Schriftlicher Auftrag: Bitte kopieren Sie aus dem folgenden Text über die Digitalisierung in der Baubranche die Stelle zwischen „Vielschichtigkeit und kleinteilige“ und „Richtung zu lenken.“ wortgetreu, beide Grenzen eingeschlossen.

In der Bau- und Immobilienbranche haben sich viele Prozesse über Jahrzehnte hinweg etabliert. Häufig wird an ihnen festgehalten, da sie zu funktionierenden Gewohnheiten geworden sind. Veränderungen, wie sie die Digitalisierung mit sich bringt, scheinen hier langsamer zu greifen als etwa im Handel, Bankenwesen oder in der fertigenden Industrie. Der Eindruck, dass man in der Bauwirtschaft noch analoger tätig ist als in vielen anderen Branchen, täuscht laut Expert:innen nicht.

Bleistift und Papier

„60 bis 70 Prozent der Unternehmen setzen nach wie vor auf Bleistift, Papier, Fotoapparat, Diktiergerät und Microsoft Excel. 2015 waren es noch 80 bis 90 Prozent. Es gibt also eine Entwicklung, aber der Weg zur echten Digitalisierung ist weit“, sagt Sander van de Rijdt, CEO von PlanRadar, einem Anbieter von webbasierten SaaS-Lösungen für Baudokumentation, Mängel- und Aufgabenmanagement in Bau- und Immobilienprojekten. Von sehr unterschiedlichen Digitalisierungsgraden spricht Kerstin Nunzer, ESG und Real Estate Specialist bei EY Österreich: „In der Baubranche herrscht eine äußerst heterogene Struktur. Das komplexe Themenfeld mit vielen Akteuren mit verschiedenen Bedürfnissen und Interessen erschwert eine durchgehende Digitalisierung.“

Vielschichtigkeit und kleinteilige Strukturen führt auch Andreas Dangl, Geschäftsführer der Digitalisierungsfirma Fabasoft Approve GmbH, als Grund für die nur zögerliche Umsetzung digitaler Agenden an: „Der Wille ist grundsätzlich da und die entsprechenden Tools sind auf dem Markt. Aber viele wissen nicht so genau, wie sie es anpacken sollen.“ Das gilt vor allem im Bereich klassischer Bauprojekte, wo es oftmals an konsolidierter Beratung fehlt, um Unternehmen in die richtige Richtung zu lenken.

Für Stefan Klanner, Managing ­Director beim Baubranchen-Start-up Schüttflix Austria, gibt es einen weiteren Hemmschuh: „Wir beobachten insbesondere bei kleineren, schon länger bestehenden Unternehmen eine Scheu beim Thema Datensicherheit und -transparenz. Viele tun sich mit der Idee des Teilens von Informationen noch schwer.“ Für eine digitale Weiterentwicklung, die auf den Austausch von Daten setzt, sei dies naturgemäß wenig förderlich – vor allem in einer Bau- und Immobilienlandschaft, die in Österreich von kleinen und mittelständischen Unternehmen geprägt ist, die für rund 80 Prozent der Leistung in der Bauwirtschaft verantwortlich zeichnen. Laut ­den Expert:innen mangelt es hierzulande insgesamt an zukunftsorientierter Technologieaffinität, wie sie etwa in osteuropäischen Ländern verstärkt anzutreffen ist.

Datenauszug:
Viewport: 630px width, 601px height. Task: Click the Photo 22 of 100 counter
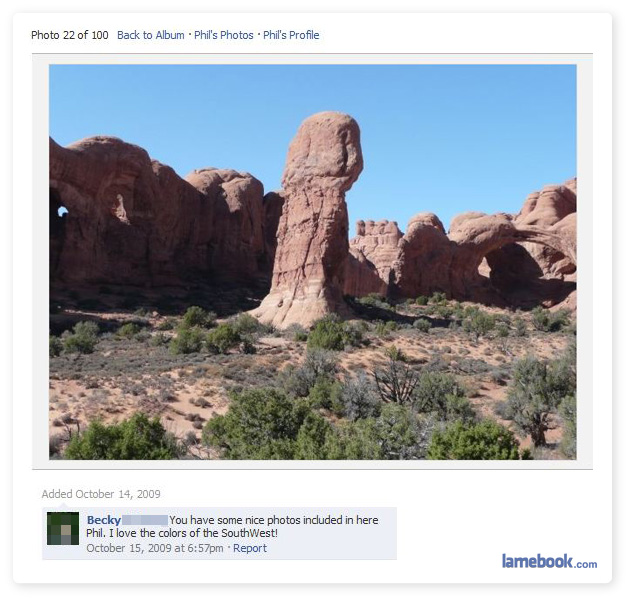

Das Ergebnis:
Vielschichtigkeit und kleinteilige Strukturen führt auch Andreas Dangl, Geschäftsführer der Digitalisierungsfirma Fabasoft Approve GmbH, als Grund für die nur zögerliche Umsetzung digitaler Agenden an: „Der Wille ist grundsätzlich da und die entsprechenden Tools sind auf dem Markt. Aber viele wissen nicht so genau, wie sie es anpacken sollen.“ Das gilt vor allem im Bereich klassischer Bauprojekte, wo es oftmals an konsolidierter Beratung fehlt, um Unternehmen in die richtige Richtung zu lenken.